◆ EXERCISE: Your task is to count the lines of the entries below that include the word "width" and to give only the resulting number.

◆ Stored data entries:
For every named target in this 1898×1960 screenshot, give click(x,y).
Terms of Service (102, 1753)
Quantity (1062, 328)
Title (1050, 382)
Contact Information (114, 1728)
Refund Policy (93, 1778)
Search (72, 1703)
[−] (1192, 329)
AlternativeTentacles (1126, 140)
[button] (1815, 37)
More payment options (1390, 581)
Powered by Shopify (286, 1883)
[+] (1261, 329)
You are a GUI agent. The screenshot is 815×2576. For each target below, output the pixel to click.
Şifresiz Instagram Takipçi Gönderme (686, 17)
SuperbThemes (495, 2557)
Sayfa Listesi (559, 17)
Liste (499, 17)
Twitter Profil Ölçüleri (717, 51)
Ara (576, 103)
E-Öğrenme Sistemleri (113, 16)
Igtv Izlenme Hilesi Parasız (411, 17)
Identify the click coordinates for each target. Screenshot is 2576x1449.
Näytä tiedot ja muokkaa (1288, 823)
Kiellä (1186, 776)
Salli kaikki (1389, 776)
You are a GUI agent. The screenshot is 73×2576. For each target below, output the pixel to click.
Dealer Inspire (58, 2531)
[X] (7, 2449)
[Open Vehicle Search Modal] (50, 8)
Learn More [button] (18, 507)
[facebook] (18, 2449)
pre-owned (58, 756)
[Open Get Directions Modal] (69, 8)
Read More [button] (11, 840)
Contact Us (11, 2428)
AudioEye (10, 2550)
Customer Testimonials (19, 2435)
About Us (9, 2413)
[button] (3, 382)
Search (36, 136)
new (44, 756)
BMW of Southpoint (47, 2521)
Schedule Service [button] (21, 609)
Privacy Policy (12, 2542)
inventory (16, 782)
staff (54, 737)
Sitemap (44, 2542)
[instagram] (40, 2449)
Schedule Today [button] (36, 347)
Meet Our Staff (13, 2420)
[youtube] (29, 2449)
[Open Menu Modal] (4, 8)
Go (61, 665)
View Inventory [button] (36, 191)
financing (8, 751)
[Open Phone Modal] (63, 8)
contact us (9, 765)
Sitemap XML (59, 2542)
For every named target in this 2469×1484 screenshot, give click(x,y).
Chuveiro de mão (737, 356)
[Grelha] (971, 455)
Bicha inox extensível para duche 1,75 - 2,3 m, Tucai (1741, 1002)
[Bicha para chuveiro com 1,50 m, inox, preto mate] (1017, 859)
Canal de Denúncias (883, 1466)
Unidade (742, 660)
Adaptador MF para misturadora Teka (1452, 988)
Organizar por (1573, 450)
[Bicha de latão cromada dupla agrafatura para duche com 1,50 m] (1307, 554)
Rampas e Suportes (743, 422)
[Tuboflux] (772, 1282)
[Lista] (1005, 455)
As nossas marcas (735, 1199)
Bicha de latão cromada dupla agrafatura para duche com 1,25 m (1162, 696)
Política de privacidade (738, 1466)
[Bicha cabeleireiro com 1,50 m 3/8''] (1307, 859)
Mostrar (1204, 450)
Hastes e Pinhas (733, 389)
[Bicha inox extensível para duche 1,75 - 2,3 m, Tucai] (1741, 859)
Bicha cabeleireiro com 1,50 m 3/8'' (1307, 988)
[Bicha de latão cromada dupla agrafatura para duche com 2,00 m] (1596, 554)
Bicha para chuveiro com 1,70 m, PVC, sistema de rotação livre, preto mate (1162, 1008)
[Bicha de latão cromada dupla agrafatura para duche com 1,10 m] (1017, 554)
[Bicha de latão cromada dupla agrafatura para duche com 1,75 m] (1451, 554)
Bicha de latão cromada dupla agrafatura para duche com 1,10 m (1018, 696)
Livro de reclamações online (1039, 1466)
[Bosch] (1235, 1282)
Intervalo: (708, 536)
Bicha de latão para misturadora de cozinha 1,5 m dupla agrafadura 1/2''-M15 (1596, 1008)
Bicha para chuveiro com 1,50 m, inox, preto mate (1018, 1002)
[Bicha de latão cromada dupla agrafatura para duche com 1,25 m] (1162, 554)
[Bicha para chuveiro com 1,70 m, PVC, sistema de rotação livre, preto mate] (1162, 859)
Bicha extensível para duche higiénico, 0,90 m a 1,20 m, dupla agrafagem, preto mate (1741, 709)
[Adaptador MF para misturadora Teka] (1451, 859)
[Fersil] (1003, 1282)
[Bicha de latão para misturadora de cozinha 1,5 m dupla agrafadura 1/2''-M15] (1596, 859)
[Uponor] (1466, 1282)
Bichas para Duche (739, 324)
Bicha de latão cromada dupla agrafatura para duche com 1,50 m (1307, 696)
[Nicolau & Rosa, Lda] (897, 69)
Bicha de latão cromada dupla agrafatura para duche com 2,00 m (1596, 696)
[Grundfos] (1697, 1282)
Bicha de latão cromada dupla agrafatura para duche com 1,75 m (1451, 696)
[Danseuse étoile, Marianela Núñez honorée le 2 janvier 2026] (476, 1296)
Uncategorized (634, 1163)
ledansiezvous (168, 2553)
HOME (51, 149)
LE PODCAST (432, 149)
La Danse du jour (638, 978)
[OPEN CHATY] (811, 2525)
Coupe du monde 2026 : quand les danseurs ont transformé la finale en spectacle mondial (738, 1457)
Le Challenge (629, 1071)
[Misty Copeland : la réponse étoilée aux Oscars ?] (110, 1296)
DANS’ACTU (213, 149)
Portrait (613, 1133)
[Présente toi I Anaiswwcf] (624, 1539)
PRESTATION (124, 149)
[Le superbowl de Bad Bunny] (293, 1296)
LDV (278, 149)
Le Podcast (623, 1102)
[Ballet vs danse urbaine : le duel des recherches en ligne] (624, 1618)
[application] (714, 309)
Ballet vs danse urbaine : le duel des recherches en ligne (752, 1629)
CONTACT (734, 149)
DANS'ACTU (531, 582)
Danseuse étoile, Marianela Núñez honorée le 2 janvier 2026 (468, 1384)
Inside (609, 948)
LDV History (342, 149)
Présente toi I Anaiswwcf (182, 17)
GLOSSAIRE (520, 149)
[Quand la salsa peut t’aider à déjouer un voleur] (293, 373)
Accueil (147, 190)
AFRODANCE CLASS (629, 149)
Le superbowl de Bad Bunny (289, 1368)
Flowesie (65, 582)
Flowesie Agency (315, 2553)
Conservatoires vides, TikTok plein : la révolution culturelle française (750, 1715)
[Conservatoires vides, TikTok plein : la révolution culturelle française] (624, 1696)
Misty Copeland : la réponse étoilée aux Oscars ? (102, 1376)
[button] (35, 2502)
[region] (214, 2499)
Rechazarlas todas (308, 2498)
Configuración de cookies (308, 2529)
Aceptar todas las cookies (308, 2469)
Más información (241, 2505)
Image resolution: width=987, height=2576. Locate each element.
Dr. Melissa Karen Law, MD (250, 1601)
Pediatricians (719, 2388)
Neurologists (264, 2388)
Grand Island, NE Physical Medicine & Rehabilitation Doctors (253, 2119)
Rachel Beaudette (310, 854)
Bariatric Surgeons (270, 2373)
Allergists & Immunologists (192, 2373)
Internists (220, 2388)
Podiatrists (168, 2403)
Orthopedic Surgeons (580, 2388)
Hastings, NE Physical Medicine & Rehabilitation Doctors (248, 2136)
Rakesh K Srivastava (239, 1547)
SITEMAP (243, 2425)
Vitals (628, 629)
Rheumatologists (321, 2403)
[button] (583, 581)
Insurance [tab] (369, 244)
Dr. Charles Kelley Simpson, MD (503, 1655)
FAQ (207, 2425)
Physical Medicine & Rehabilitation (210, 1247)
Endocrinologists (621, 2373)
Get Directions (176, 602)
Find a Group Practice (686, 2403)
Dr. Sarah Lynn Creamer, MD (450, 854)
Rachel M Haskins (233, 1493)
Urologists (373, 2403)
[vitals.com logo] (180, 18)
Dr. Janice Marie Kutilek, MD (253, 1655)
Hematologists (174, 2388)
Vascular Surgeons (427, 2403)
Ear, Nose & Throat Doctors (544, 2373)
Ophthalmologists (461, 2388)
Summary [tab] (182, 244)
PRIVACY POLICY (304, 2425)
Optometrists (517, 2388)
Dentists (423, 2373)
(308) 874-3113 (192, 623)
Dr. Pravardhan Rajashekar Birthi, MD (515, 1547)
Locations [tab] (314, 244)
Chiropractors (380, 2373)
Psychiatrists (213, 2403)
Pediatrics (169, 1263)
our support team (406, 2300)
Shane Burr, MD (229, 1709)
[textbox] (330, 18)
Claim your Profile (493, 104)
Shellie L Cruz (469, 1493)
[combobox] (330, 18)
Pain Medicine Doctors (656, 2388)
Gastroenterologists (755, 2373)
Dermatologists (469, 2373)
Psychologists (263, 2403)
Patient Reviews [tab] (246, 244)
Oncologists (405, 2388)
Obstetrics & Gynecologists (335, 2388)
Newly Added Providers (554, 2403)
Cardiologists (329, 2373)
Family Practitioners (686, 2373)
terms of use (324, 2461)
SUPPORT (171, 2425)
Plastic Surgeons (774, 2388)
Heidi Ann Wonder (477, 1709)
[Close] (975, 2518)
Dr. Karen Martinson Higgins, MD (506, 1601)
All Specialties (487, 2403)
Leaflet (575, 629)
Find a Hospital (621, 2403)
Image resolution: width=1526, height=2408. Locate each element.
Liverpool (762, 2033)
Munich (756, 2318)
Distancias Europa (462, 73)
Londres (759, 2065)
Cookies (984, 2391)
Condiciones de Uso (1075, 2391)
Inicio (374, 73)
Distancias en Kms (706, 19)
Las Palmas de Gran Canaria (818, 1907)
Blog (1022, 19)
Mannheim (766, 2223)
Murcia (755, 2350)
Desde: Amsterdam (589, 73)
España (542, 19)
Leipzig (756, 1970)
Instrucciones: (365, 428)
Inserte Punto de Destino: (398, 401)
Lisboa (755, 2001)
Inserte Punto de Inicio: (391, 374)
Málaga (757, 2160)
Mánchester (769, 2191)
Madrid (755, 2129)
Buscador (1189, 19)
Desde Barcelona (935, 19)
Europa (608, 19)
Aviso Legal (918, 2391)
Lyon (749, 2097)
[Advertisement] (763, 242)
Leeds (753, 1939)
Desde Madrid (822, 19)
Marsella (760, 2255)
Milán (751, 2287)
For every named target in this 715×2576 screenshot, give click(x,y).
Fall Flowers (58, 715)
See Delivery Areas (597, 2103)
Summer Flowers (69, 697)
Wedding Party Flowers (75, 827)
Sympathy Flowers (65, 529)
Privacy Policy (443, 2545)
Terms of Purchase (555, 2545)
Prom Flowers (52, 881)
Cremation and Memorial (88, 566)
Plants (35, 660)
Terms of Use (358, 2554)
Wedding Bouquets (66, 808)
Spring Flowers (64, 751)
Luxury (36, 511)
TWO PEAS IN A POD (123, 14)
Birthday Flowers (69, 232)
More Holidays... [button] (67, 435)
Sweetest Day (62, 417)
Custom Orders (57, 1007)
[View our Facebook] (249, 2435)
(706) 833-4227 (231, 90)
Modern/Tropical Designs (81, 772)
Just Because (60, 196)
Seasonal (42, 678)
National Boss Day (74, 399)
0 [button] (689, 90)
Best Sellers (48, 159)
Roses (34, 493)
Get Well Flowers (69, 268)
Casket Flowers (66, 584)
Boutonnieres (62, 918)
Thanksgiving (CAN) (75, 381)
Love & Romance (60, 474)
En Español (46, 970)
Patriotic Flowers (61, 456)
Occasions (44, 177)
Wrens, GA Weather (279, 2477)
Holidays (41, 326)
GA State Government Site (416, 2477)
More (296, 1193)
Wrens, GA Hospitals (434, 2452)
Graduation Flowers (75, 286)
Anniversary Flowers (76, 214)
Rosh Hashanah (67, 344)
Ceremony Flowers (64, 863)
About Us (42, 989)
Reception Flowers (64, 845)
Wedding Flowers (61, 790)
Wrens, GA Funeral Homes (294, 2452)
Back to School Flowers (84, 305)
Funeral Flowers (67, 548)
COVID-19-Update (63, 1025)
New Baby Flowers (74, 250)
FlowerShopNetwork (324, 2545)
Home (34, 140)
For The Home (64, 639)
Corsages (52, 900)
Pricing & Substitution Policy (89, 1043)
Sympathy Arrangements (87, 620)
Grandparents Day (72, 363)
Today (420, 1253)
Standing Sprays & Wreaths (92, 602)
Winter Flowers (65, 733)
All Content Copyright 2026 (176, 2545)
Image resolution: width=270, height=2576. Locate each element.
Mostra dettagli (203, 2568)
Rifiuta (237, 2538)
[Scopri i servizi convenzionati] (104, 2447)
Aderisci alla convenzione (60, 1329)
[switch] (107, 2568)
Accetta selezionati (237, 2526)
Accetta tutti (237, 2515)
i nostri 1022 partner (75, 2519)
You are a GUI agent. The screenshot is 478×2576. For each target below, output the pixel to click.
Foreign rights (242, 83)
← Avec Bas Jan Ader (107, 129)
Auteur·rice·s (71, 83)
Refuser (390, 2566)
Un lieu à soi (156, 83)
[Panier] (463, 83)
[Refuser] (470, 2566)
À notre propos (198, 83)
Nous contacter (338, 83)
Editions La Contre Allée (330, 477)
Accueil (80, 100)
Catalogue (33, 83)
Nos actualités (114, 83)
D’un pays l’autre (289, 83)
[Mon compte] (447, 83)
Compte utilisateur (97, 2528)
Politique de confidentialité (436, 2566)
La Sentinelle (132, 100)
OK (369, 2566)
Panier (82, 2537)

◆ WRITTEN SOLUTION: 3